I believe that strategy is change and I know that change can be hard — but getting started shouldn’t be. You just need to be willing to ask the right kinds of questions, the answers to which will prompt you to reimagine every area of your business — from your value proposition to your product set, from your ideal customer to your unseen competitor, from your strengths to your stumbling blocks, from what to keep to what to kill. So with this in mind, I took just ten minutes to make a list of 50 (50!) questions that have the potential to spark strategic thinking and innovation.

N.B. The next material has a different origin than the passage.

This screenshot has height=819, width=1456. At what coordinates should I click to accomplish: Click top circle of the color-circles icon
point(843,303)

Here’s what I came up with.

  1. Who are we?
  2. Who do we want to be?
  3. Who do we serve?
  4. Who do our customers think we are?
  5. Who do we want our customers to think we are?
  6. What business(es) are we in?
  7. What business(es) should we be in?
  8. What businesses(es) must we be in within the next five years?

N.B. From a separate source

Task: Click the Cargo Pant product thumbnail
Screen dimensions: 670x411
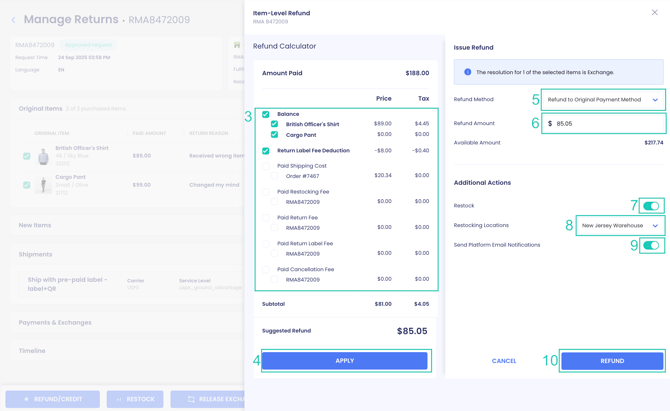Action: [43, 185]
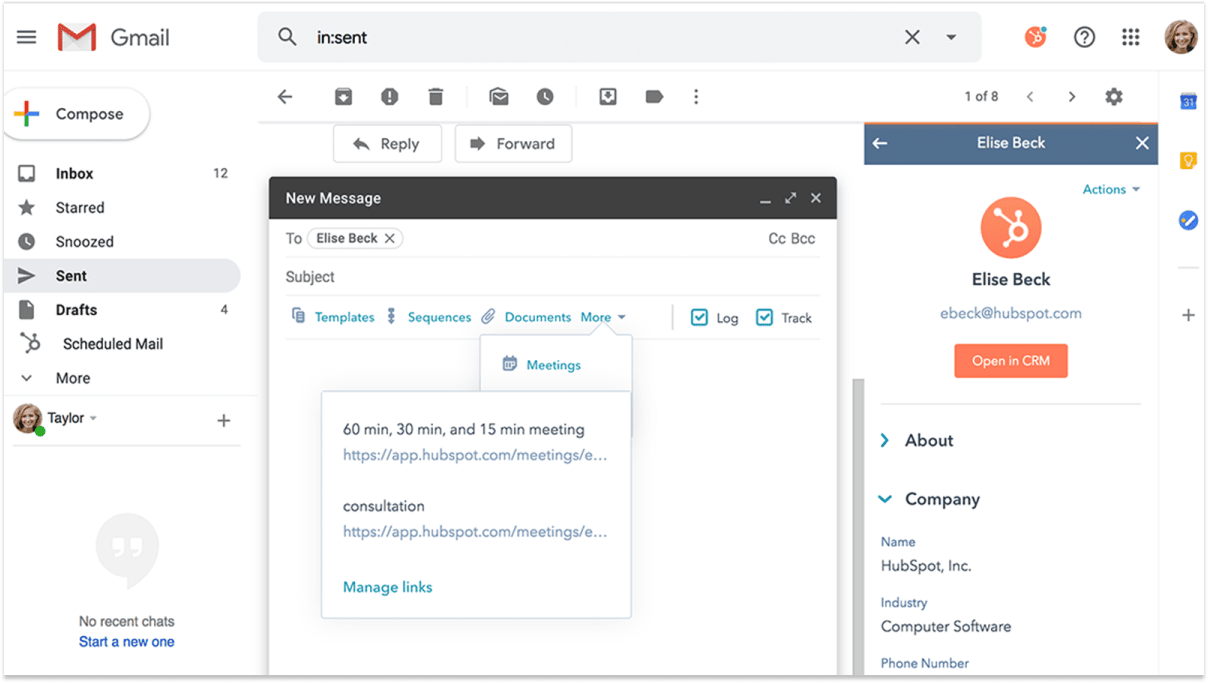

  9. What business(es) should we not be in?
  10. What do we believe?
  11. What truly makes us different?
  12. What cannot be imitated?
  13. Where is the one place our competition would never go?
  14. What would we like to be remembered for?

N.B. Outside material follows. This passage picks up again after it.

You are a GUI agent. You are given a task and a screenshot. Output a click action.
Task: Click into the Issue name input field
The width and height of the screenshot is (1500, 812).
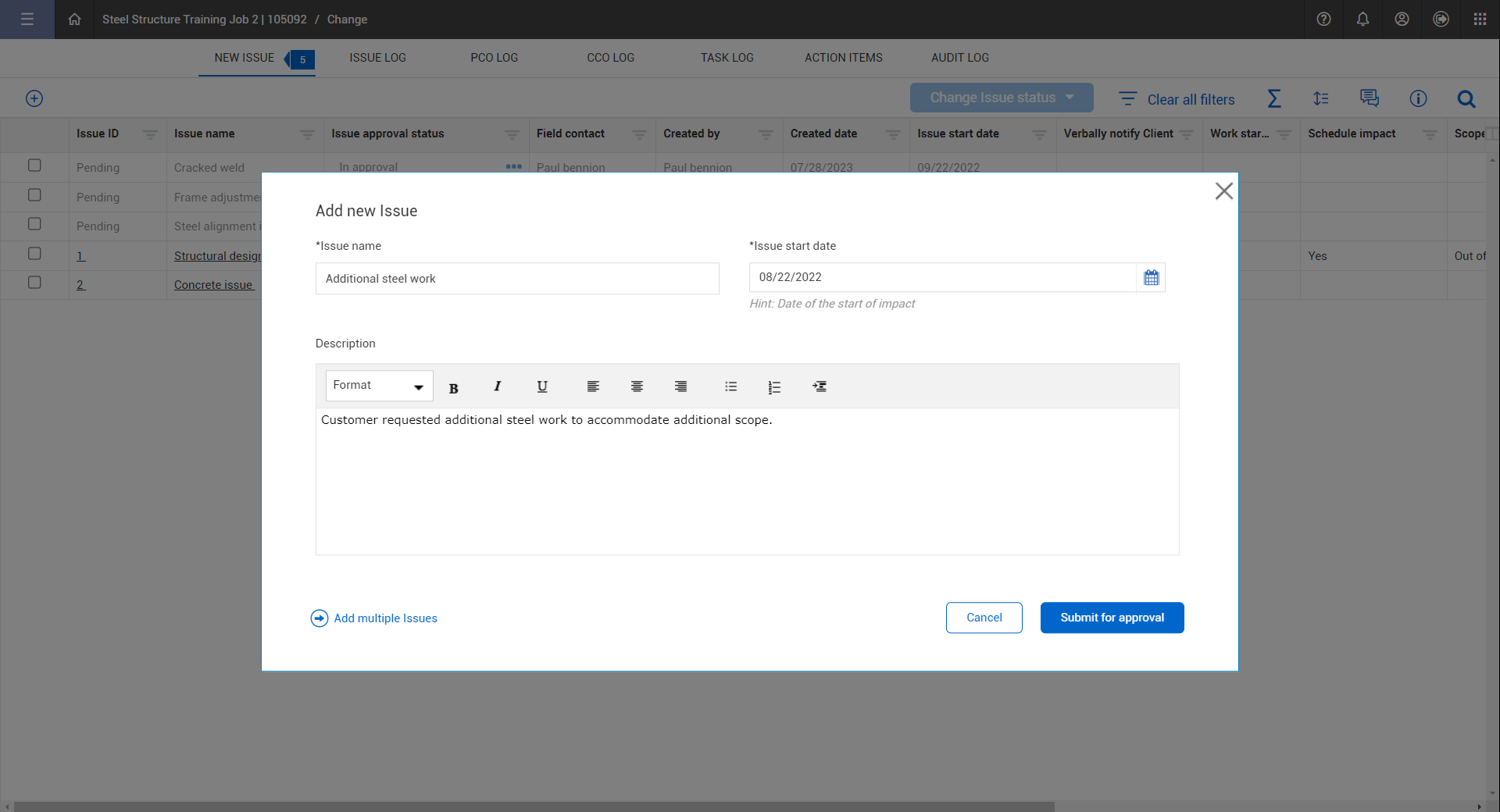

  15. Where are we strongest?
  16. Where are we weakest?
  17. What existing capabilities or assets can be applied in new ways?
  18. What new capabilities or assets are required?
  19. Why do customers choose us?
  20. Why do customers choose to leave us?
  21. What customer needs do we actually meet?
  22. What would customers value more?
  23. What other options (especially beyond the obvious) meet similar customer needs?
  24. What other markets have similar needs that we could serve (but aren’t serving today)?
  25. What else do customers do before, during and after they buy our product?
  26. What customer need remains unmet?
  27. What job can customers not get done today?
  28. How could we super-serve the customers nobody else wants?
  29. What could we do that would defy expectations?
  30. What beliefs about our business no longer serve us well – what should replace them?
  31. Of the things we do today, which are (or will soon be) obsolete?
  32. Where is the white space?
  33. How else could we create value?
  34. How can we make or do this better?
  35. How has someone outside our industry solved the same problem?
  36. What do other companies in our industry, outside our industry, and beyond our markets offer?
  37. Who could we partner with to enter new markets?
  38. Who could we partner with to provide new solutions in existing markets?
  39. If we could start again, what would we be?
  40. What trends are most likely to shape our future?
  41. What’s likely to disrupt us?
  42. What would it look like if we were to become the disruptor?
  43. How is technology changing our industry?
  44. How can we use technology to change our industry?
  45. How will new competitors be different or better?
  46. How would [Elon Musk, Jef Bezos, Larry Page, etc] approach our market?
  47. How can we make the process of buying and using our product simpler?
  48. What new distribution channels, points of presence or ways to purchase should we explore?
  49. What constraints exist, and how can we reduce or remove them?
  50. How can we reimagine a product as a service (or a service as a product)?

Naturally, you won’t need (or want) to sit your team down and run them through all 50 — and if you take ten minutes of your own time, I’d bet you could come up with 50 more. But really, all you need is one, the answer to which causes you to ask just one more question. Perhaps the question that matters most: “What’s possible?”